Chimamanda Ngozi Adichie is a cultural architect who redefined the 21st-century African narrative. A MacArthur Genius Fellow, she was the first Nigerian woman to win the Orange Prize and the first African woman featured on covers like The New Yorker.

Her viral TED talk The Danger of a Single Story and the global manifesto We Should All Be Feminists, sampled by Beyoncé and distributed in Swedish schools, have moved feminism into the mainstream. Through her critically acclaimed novels such as Half of a Yellow Sun and Americanah, Adichie continues to break new ground, expanding the horizons of possibility for African women in literature and global cultural discourse.

Hauwa Ojeifo is a prominent activist and founder of She Writes Woman. Transforming her personal diagnosis of bipolar disorder into a national movement, she provided critical testimony that led to the passage of Nigeria’s first updated mental health law in over 60 years. In 2016, she established the country’s first 24/7 mental health crisis helpline, followed by the launch of Safe Place Nigeria, Africa’s premier walk-in clinic for youth. Her work has successfully destigmatised mental health and sexual violence, creating a permanent, institutionalised support network for vulnerable Nigerians.

Réunion

Nassimah Dindar is a prominent French politician from Réunion and the first woman elected President of the General Council (now Departmental Council) of the island, as well as the first Muslim woman to lead a French department. A former grassroots activist, she has long championed social equality and women’s rights.

As a Senator and local leader, she has advocated strongly for victims of domestic violence, urging national leaders to prioritise prevention. Her work connects economic opportunity with protection from violence, expanding professional and political pathways for women.

** ABOUT THIS TASK **
Answer these questions from the profiles of women leaders:
1. Which prize was Chimamanda Ngozi Adichie the first Nigerian woman to win?
2. In what year did Hauwa Ojeifo establish Nigeria's first 24/7 mental health crisis helpline?
3. What office was Nassimah Dindar the first woman elected to?

Saved entries:
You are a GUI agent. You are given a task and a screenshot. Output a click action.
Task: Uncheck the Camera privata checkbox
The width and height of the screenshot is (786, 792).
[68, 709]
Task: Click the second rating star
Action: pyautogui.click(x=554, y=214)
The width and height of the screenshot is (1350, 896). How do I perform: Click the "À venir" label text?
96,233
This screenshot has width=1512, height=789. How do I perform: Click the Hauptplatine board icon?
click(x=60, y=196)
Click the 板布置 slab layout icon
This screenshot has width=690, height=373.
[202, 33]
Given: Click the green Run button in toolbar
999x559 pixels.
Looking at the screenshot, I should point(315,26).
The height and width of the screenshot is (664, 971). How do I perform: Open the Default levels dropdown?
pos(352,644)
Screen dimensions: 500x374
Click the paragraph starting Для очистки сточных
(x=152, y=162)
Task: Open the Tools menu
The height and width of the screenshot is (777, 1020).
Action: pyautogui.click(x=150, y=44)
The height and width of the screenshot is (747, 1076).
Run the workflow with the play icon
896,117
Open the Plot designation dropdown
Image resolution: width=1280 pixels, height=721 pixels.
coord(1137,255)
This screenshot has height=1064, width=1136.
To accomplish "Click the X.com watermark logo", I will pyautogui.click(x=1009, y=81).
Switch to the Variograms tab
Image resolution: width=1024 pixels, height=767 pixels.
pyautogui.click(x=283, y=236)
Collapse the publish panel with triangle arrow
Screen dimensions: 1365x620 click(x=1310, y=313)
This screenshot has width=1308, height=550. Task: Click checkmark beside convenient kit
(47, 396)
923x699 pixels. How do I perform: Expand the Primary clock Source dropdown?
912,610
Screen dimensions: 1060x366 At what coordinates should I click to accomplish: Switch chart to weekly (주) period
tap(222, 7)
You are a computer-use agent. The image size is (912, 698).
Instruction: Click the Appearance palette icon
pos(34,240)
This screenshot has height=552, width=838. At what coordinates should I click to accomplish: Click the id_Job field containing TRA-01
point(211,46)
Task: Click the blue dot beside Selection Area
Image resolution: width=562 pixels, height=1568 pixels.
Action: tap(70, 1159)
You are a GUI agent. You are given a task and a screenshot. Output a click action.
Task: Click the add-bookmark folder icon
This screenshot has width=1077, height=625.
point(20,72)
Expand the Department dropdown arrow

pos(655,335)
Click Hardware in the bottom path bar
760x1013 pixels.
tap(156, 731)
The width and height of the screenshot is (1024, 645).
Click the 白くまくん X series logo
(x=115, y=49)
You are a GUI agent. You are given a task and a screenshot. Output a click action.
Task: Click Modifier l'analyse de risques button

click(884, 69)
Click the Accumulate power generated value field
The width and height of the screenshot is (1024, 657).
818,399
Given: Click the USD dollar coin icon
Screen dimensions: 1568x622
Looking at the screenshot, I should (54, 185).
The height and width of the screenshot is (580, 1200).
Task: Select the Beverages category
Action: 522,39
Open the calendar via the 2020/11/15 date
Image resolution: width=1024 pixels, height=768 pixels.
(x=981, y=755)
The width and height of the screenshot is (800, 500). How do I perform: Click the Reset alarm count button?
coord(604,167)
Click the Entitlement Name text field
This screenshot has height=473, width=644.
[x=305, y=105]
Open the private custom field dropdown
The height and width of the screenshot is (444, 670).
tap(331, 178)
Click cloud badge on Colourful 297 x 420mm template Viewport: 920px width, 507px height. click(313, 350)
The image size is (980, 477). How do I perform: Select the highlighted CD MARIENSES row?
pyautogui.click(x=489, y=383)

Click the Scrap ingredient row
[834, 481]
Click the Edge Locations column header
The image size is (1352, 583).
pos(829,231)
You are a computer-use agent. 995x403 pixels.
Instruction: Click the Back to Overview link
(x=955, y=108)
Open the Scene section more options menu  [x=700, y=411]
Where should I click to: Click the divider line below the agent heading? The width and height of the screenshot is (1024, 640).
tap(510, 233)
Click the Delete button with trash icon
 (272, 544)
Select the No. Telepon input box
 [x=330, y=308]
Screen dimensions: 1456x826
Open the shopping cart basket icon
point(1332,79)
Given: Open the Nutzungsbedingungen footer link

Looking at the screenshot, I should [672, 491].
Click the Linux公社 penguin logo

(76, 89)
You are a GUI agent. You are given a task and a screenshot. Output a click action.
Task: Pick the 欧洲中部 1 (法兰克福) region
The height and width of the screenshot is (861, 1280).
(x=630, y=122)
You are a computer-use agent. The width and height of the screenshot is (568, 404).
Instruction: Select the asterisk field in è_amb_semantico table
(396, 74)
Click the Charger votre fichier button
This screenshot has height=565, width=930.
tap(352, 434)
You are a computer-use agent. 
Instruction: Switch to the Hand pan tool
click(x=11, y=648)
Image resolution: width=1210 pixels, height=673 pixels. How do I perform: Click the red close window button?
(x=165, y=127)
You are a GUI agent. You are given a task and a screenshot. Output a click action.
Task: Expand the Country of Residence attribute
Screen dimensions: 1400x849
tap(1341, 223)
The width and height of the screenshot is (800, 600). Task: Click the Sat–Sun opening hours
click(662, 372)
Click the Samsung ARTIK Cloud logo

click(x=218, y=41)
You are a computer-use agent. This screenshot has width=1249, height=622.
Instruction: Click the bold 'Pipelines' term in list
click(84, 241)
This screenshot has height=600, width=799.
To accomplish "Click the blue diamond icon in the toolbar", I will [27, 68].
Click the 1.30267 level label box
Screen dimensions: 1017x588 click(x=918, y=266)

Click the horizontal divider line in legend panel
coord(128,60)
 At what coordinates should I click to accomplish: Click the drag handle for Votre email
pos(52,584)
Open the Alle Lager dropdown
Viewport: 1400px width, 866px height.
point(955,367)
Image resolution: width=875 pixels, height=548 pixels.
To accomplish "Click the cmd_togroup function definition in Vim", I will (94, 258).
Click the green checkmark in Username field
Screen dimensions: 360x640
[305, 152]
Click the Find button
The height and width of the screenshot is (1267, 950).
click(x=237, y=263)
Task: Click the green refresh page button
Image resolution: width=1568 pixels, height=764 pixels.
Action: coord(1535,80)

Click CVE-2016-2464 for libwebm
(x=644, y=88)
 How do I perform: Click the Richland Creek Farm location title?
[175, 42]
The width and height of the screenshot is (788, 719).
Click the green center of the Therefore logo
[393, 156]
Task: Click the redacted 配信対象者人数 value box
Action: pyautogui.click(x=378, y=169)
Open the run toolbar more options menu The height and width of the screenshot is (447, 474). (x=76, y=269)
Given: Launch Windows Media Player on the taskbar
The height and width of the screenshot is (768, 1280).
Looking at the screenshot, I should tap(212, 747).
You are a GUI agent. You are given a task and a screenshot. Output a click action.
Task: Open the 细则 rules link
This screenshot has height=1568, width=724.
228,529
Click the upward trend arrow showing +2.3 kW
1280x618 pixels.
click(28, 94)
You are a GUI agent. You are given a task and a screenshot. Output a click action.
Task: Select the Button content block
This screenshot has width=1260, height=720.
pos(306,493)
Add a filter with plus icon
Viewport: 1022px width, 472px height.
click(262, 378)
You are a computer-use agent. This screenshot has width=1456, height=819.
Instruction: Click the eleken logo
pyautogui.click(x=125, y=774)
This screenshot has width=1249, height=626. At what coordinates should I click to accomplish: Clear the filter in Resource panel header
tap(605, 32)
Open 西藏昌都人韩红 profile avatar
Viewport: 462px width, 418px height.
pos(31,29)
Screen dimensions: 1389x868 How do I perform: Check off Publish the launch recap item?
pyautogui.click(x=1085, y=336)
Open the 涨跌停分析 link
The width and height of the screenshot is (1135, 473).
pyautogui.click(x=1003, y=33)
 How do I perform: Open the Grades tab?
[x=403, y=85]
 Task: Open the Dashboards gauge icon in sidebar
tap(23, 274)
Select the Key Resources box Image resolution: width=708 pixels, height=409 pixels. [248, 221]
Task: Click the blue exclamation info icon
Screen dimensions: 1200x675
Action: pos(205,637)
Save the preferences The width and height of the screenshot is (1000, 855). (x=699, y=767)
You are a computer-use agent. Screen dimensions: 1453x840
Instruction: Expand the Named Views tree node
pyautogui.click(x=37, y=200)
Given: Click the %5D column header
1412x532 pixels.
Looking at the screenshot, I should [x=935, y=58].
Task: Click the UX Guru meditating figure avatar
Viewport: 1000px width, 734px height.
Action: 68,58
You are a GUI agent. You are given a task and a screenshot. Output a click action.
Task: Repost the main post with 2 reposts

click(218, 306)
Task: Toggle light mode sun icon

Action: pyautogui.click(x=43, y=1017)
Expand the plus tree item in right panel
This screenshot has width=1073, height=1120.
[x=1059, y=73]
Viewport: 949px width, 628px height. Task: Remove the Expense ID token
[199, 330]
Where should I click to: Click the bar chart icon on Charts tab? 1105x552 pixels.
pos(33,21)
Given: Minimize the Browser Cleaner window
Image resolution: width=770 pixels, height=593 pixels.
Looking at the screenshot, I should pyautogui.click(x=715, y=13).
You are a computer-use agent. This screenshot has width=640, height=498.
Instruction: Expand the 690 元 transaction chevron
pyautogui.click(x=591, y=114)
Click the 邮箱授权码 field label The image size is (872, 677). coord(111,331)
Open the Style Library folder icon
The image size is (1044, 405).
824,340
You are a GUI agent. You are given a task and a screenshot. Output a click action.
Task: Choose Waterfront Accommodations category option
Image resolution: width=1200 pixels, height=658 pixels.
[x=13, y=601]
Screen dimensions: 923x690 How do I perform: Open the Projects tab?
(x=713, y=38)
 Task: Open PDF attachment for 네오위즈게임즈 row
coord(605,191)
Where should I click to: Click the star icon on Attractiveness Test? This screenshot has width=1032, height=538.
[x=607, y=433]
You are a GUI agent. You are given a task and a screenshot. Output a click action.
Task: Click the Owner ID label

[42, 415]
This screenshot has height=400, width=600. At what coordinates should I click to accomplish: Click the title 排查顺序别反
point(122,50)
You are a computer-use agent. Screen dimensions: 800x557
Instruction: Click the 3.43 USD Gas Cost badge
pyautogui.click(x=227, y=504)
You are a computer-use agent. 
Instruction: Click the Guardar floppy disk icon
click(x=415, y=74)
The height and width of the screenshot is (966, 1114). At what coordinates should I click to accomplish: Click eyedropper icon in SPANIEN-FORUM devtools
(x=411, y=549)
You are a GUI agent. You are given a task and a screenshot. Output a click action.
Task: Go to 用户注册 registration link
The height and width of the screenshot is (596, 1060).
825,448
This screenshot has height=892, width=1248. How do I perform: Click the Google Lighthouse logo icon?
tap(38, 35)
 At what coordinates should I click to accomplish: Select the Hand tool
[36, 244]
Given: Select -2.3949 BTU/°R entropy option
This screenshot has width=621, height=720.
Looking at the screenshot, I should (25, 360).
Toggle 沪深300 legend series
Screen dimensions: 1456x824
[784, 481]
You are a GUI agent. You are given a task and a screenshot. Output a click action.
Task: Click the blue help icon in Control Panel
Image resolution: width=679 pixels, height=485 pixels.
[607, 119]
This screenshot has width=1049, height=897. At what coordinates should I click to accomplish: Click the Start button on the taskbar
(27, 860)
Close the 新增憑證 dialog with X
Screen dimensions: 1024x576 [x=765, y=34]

** RESPONSE AREA **
1. The Orange Prize
2. 2016
3. President of the General Council (now Departmental Council) of Réunion